Reconstructed Utility Matrix:
[[3.27425497 3.36731067 3.1219536  ... 2.85110653 2.67805618 2.97143675]
 [3.58218625 4.39527472 2.93143772 ... 2.50414659 2.84628897 2.59062136]
 [3.32464536 3.63915952 2.71935225 ... 2.69980913 2.81073422 2.9393952 ]
 ...
 [3.75823776 4.58160833 2.33997724 ... 1.54491036 3.35896879 2.61318204]
 [3.31957454 2.87600835 3.43770864 ... 2.54377583 3.83938066 2.59839026]
 [3.69463745 2.00883    3.09796804 ... 2.31242642 2.14216664 2.37867252]]


(b) Explain briefly how the results help you with making recommendations to your users.

The results provide insights into user preferences and item recommendations and help make recommendations in below stated ways.


1. User Preferences: The UV decomposition analyzes the utility matrix to uncover underlying patterns and latent factors that contribute to user preferences. It decomposes the matrix into user and item latent feature matrices, which represent user preferences and item characteristics, respectively.
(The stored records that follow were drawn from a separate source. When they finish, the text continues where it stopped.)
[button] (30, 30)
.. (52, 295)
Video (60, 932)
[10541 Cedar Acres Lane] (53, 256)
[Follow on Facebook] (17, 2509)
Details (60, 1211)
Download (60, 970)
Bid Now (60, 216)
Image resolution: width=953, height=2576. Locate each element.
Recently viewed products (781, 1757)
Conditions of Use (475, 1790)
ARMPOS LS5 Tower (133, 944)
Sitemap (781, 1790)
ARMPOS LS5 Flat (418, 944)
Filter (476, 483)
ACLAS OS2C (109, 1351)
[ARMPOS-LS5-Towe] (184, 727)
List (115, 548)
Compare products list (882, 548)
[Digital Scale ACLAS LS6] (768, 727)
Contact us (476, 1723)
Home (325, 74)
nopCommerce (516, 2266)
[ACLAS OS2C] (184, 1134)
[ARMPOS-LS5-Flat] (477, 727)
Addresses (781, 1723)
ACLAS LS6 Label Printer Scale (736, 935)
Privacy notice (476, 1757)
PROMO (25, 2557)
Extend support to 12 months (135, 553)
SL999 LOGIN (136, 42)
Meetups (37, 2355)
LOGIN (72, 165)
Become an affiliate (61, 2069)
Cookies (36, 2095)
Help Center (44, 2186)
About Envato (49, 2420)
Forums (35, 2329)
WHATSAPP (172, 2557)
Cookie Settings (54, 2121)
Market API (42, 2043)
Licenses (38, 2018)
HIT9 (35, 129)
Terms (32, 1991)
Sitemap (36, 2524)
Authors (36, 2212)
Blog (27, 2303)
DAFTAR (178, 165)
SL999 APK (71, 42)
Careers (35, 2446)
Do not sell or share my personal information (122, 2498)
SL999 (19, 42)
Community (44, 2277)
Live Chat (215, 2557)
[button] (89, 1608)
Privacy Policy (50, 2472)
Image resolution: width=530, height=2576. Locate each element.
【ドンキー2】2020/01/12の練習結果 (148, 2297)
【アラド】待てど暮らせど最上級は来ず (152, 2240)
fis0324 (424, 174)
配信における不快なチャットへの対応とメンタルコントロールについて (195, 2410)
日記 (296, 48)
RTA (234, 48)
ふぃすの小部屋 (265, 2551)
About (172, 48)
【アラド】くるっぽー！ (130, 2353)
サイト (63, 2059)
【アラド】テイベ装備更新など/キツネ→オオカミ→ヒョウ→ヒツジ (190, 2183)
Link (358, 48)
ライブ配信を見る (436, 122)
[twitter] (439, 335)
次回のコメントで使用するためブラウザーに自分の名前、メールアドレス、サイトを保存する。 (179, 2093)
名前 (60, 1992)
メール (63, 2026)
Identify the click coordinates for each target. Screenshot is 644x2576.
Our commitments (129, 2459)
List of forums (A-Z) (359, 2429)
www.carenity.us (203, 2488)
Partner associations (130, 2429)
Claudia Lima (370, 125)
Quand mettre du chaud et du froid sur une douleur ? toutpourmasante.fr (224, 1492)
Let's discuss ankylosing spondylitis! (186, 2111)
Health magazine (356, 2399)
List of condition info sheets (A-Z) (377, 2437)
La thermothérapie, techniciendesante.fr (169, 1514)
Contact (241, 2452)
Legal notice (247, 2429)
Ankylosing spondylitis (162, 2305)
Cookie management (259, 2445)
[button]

These latent factors capture the underlying structure of the data and help in understanding user preferences in a more meaningful way.

2. Dimensionality Reduction: The choice of dimensionality, denoted by 'd', determines the number of latent factors retained in the decomposition. By reducing the dimensionality, irrelevant or noisy information is discarded, leading to a more compact representation of user preferences and item characteristics. The ideal value of 'd' depends on the specific dataset and can be determined through experimentation or evaluation metrics.

3. Recommendations: The decomposed user and item matrices can be used to generate recommendations. For a given user, the algorithm identifies the latent features associated with the user's preferences and finds items that have similar latent feature representations. These similar items can then be recommended to the user, as they are likely to align with their interests based on the underlying patterns discovered through UV decomposition.

4. Incremental Updates: this technique allows for efficient updates to the user and item matrices when new data becomes available. This enables real-time or dynamic recommendations by incorporating new user ratings or item information without having to recompute the entire decomposition. The incremental approach ensures that the recommendations stay up to date and reflect the latest user preferences.

Overall, the results of incremental UV decomposition provide valuable information about user preferences, help in dimensionality reduction, and enable personalized recommendations based on the discovered latent factors.